By: M.C.McBride Mon, 31 Oct 2011 03:47:56 +0000 I would agree that ABC, NBC, and especially Fox do not provide much of anything useful on their evening broadcasts. CNBC is good, but they have abandon any attempt to critique many flawed economic dogmas.
If you are getting your information from several high quality online sources and viewing all articles with a skeptical mind there is an almost overwhelming level of information available. Which creates the need that is still not quite met –a high quality relevant news cast. I am rooting for Reuters.

By: emk Sat, 29 Oct 2011 16:23:20 +0000 Koppel is right. The media today is a shadow of its former self. Thats not to say the media was great back then, but it was much better. Compare coverage of the Vietnam war and the Iraqi invasion. The former was more or less independent, the latter completely embedded.

The fact that there are more choices available today does not change the fact that Koppel is right. The information is there today if people care to look. But that has always been true. Even with the narrower mediascape back then, the information was always there for those who cared to dig it up.

The question though is why that information is not in the mainstream sources that reach most people? The bottom line for me is the following. A person who got their news primarily from mainstream sources, radio, TV and newspaper thirty years ago was a better and more informed consumer than they would be doing the same thing today.

So today we have access to the internet and the foreign press and to be as well informed as that citizen of 30 years ago you have to go to the foreign press today. Reading your local daily, listening to the radio and watching the major networks and cable news channels, won’t cut it anymore.


By: KETE Sat, 29 Oct 2011 13:54:56 +0000 Ted is right. Media fixation on cases like Cassey Anthony, Terry Schiavo, Kardashians, indicate that Murdoch has made all of them behave like New York Post, tabloid news. What has no long lasting impact except 30 second headline news.
So challenging Ted is like acting as teenager who do not like what to do at that age. Why not analyze and understand where he is coming for. What he is trying to say and have a conversation.
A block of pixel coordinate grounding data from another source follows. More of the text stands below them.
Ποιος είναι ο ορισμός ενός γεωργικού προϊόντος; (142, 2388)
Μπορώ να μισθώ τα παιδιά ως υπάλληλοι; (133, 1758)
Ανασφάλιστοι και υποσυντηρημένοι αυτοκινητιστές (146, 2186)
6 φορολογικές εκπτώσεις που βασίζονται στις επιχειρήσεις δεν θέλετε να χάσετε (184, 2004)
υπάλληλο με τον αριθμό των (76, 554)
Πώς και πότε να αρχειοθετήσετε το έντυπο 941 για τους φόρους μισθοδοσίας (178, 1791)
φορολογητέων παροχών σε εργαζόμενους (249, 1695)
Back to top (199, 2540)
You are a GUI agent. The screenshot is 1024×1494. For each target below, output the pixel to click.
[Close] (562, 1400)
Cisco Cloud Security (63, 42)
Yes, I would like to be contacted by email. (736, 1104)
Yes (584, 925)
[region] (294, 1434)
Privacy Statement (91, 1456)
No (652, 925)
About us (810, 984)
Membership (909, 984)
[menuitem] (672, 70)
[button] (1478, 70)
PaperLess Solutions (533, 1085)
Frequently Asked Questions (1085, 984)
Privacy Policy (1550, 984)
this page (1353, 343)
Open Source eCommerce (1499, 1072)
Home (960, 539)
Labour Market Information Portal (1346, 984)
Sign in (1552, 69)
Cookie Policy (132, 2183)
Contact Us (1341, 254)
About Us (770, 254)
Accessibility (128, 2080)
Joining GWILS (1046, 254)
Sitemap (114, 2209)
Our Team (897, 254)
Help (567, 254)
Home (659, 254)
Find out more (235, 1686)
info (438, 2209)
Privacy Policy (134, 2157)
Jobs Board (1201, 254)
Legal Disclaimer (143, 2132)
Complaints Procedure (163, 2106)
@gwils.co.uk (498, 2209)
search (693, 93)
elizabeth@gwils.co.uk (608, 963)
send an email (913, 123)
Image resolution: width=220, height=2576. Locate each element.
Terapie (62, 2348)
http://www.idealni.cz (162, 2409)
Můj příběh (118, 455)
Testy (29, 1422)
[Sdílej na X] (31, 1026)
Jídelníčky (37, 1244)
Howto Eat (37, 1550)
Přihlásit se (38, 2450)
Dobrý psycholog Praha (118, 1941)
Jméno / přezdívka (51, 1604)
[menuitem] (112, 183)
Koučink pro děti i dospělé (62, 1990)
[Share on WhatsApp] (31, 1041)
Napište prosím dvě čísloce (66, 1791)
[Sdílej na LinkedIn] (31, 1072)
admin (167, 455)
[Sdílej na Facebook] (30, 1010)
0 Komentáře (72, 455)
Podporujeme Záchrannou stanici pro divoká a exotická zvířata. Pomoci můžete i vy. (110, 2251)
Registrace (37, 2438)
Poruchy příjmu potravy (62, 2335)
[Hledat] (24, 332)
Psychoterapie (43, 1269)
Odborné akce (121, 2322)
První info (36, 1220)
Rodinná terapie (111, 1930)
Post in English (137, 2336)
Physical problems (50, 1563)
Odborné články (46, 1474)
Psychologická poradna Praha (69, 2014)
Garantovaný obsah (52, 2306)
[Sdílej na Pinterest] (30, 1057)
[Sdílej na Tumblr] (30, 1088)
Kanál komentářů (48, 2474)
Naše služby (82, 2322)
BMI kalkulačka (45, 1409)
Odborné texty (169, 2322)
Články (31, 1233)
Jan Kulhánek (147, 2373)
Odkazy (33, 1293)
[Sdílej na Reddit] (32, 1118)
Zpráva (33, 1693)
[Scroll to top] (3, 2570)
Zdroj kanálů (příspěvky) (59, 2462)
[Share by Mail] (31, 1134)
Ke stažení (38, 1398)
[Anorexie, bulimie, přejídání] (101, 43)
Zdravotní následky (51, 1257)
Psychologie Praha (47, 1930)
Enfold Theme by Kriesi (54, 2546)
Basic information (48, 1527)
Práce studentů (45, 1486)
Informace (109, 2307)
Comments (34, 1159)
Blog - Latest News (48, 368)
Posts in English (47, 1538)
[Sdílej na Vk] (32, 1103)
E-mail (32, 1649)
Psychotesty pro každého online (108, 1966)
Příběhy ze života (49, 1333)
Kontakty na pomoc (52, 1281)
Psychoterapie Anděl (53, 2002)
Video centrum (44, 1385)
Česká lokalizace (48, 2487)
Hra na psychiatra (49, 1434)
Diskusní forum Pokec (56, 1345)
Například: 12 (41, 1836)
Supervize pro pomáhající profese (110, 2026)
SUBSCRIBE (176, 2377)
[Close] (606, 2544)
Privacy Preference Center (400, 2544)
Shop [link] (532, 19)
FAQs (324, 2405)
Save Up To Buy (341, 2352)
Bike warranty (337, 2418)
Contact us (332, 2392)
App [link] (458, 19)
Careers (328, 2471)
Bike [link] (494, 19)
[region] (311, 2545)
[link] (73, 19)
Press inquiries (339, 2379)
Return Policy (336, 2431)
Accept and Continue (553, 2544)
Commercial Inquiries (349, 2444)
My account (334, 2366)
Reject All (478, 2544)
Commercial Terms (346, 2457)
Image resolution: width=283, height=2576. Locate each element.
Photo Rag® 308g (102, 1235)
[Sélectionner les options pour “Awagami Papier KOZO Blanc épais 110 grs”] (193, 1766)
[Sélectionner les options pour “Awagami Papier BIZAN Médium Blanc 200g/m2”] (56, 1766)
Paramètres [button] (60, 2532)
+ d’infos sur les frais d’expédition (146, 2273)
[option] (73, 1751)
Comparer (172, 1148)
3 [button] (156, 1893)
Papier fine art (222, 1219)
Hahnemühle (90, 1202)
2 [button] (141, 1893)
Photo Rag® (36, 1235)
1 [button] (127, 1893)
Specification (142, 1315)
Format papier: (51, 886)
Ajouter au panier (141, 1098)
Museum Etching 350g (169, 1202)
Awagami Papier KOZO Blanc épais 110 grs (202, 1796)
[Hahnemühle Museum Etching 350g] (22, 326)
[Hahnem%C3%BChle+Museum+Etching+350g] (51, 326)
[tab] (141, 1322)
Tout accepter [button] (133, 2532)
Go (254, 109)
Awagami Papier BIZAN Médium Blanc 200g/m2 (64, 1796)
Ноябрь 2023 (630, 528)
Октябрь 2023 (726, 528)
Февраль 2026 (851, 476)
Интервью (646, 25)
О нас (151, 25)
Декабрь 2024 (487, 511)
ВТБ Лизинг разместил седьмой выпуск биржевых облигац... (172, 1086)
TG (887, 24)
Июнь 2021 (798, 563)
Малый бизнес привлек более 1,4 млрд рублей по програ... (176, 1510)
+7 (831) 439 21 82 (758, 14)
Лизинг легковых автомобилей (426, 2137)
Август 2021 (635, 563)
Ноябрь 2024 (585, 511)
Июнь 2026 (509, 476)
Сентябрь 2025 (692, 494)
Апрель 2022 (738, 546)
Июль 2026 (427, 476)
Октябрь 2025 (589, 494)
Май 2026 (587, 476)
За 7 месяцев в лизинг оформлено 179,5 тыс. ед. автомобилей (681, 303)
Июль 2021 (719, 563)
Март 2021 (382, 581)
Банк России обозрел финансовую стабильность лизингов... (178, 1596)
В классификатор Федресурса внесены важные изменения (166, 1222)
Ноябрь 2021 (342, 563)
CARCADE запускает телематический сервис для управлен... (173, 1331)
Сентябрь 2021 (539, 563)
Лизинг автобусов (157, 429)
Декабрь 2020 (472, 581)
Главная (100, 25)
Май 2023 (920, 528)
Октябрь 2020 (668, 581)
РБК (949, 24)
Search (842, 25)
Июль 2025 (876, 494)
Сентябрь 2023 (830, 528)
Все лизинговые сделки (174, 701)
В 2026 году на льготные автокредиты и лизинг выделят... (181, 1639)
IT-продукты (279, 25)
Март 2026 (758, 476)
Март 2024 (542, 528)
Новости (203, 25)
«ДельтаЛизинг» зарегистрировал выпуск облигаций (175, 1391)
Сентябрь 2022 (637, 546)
Ted has a point and needs to be respected.

By: OFA7 Sat, 29 Oct 2011 13:00:00 +0000 As a child of the sixties and ever observant of the sound bite evolution, I am disappointed, in the least, and “mad as all hell”.

For those who rely solely on broadcast media, I am concerned. They are led to opinion without meaningful discussion. When it does appear it is a programming slot and not a concerted effort of the broadcast media to bring to light a full story in digestible segments.

If you were Walter Cronkite or Edward R Murrow how would describe broadcast media content today?

By: mahadragon Sat, 29 Oct 2011 08:26:12 +0000 Ditto to all the comments previous. This guy Jack Shafer is the one who is misguided, not Ted Koppel. Most of these comments are right on the mark. The media coverage today is far from an “endless high quality banquet”. It’s certainly a banquet, but the quality is another matter entirely.